If you care about good health, the outdoors should matter too. Bay Area Wilderness Training empowers adults in our community to embrace the outdoors and lead youth groups in these spaces.


The idea of throwing contents into a backpack to sustain yourself for a day or two, maybe longer, and hiking off the grid can be daunting. For some, going on local hikes could be equally intimidating. Sometimes, the root of our discomfort in outdoor experiences may stem from the feeling of uncertainty--for instance, not knowing what to expect, how to navigate trails, or what to prepare when venturing into nature. Yet our connection to nature is proven to elevate our quality of life and the separation from nature or public lands is linked to higher levels of chronic illnesses and stress. Access to outdoor spaces continues to be a challenge as it is systemically more difficult for BIPOC communities to experience nature; and diversifying these spaces can positively impact communities. But in order to do so, we need to begin with inclusive leadership. This means amplifying diversity in those who lead younger generations outside.

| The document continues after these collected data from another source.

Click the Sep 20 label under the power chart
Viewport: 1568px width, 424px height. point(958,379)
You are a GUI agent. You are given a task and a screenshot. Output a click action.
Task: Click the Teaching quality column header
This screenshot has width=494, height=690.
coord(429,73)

Bay Area Wilderness Training, or BAWT, brings adults who work with youth into outdoor spaces so that leadership can be more inclusive. Anyone from teachers and educators to afterschool counselors and program directors can engage with BAWT and dive into hands-on learning. They champion bringing preparedness to adults who are discovering the sanctuary between forest trees and the serenity of open skies for the first time. Members of BAWT who complete their coursework have access to an extensive gear library for free and can borrow this gear to bring friends on personal outings and youth groups on team building experiences. Not only do the programs open new opportunities to experience the outdoors safely, but it expands the toolbox to which these leaders are more well versed with risk management and can lead successful, enriching trips.

With studies overwhelmingly supporting the connection between proximity to and experience in “green spaces” to better heart health, improved blood pressure, and stronger immune system, emphasis on incorporating experiences outside and opening up access to do so seems to be gaining traction. James Edward Mills expands on this in his book, The Adventure Gap, where he encourages the growing pool of role models in outdoor spaces to reflect the diversity it wants to see while inspiring a new generation of adventurers. The Atlantic presented a concise breakdown detailing five ways we can all take part in creating a more inclusive outdoors; unsurprisingly, education is listed under the first key point and diverse organizations and voices within these institutions are significant components as well.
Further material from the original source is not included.